Noxus'ta cinsiyet, ırk, toplumsal sınıf farkı olmaksızın her yurttaş iktidar sahibi olabilir. Önemli olan tek şey güçtür. Riven işte bu ideale olan bağlılığıyla yükselmek için çabalıyordu. Boyu ancak uzun kılıç kadarken, kendini bu silahın ağırlığını taşıyıp kullanmaya zorlayarak askerlikteki potansiyelini küçük yaşlarda gösterdi. Acımasız ve etkili bir savaşçıydı; ama asıl gücü azminde yatıyordu. Çatışmalara zihninde bir şüphe kırıntısı dahi olmadan giriyordu: ahlaki duraksamalar yaşamaz, ölümden korkmazdı.
Riven akranlarının önderi, Noxus ruhunun simgesi haline geldi. Öyle seyrek görülen bir tutkusu vardı ki Üst Komuta onu Noxus sihirleriyle dövülüp büyülenmiş, siyah taştan bir rün kılıcıyla onurlandırdı. Silah, dörtgen kalkanlardan daha ağır ve neredeyse onlar kadar genişti; tam da Riven'ın sevdiği gibi. Kısa süre sonra, Noxus işgaline katılmak üzere Ionia'ya yollandı.

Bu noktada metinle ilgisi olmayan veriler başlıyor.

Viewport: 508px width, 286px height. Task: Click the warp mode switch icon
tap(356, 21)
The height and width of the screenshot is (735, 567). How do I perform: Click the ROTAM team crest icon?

Savaş diye başlayan şey, kısa sürede kıyıma dönüştü. Noxus askerleri ölüm meydanında korkunç Zaun savaş makinelerini takip ediyordu. Riven'ın hazırlandığı şanlı savaş bu değildi. Üstlerinin emirlerine uyarak hırpalanmış ve dağınık hâldeki düşmanın kalıntılarını yargısız infazla ortadan kaldırdı.
İşgal devam ederken Ionia toplumunun baştan kurulmayacağı, sadece ortadan kaldırılacağı anlaşıldı. O acı çatışma esnasında Riven'ın bölüğü, Ionia kuvvetleri tarafından sarıldı. Düşman onlara yaklaşırken, destek istediler; ama destek bulmak bir yana, Singed'in başlattığı dehşet verici bir biyokimyasal yaylım ateşinin ortasında kaldılar. Riven etrafında hem Ionia'lıların hem Noxus'luların ağza alınmayacak kadar iğrenç bir akıbete uğramasını seyretti. Bombardımandan kaçmayı başarmıştı ama o anıyı hafızasından silemedi.
Noxus tarafından ölü ilan edilmesini yeniden başlama fırsatı olarak gördü. Kılıcını parçalayarak geçmişiyle olan bağlarını kopardı ve kendi kendini sürgün ederek dolaşmaya, kefaretini ödemenin ve inandığı lekelenmemiş Noxus idealini kurtarmanın bir yolunu aramaya başladı.

Varus

Varus, yay kullanmadaki rakipsiz becerisinden ve sorgulanamaz onurundan dolayı, kutsal bir Ionia tapınağının koruyucusu olarak seçilmişti. Tapınak, Ionia Yaşlılarının adayı karanlığa boğacak kadar güçlü olduğundan korktuğu, eski çağlardan kalma bir kötülük çukurunu kontrol altına almak için yapılmıştı. Varus konumundan gurur duyuyordu; çünkü ancak en rakipsiz Ionia savaşçıları bu göreve seçilirdi. Ailesiyle birlikte tapınak yakınındaki bir köyde yaşıyor, disiplinli ve rutine binmiş sakin bir hayat sürüyordu. Derken bir gün Noxus kuvvetleri Ionia'yı işgal etti. Hücum kıtaları arkalarında sadece ölüm ve yıkım bırakıyordu ve tapınak da yollarının üstündeydi. Varus bir karar vermek zorunda kaldı. Tapınağı korumaya şerefi üstüne yemin etmişti; ama o olmadan köyünün bir avuç sakini, yaklaşan savaş makinesine neredeyse hiç karşı koyamayacaktı. Ciddiyetle, koruyucu olarak görevini yapmayı seçti. Kötülüğün kaçmasına izin verilemezdi.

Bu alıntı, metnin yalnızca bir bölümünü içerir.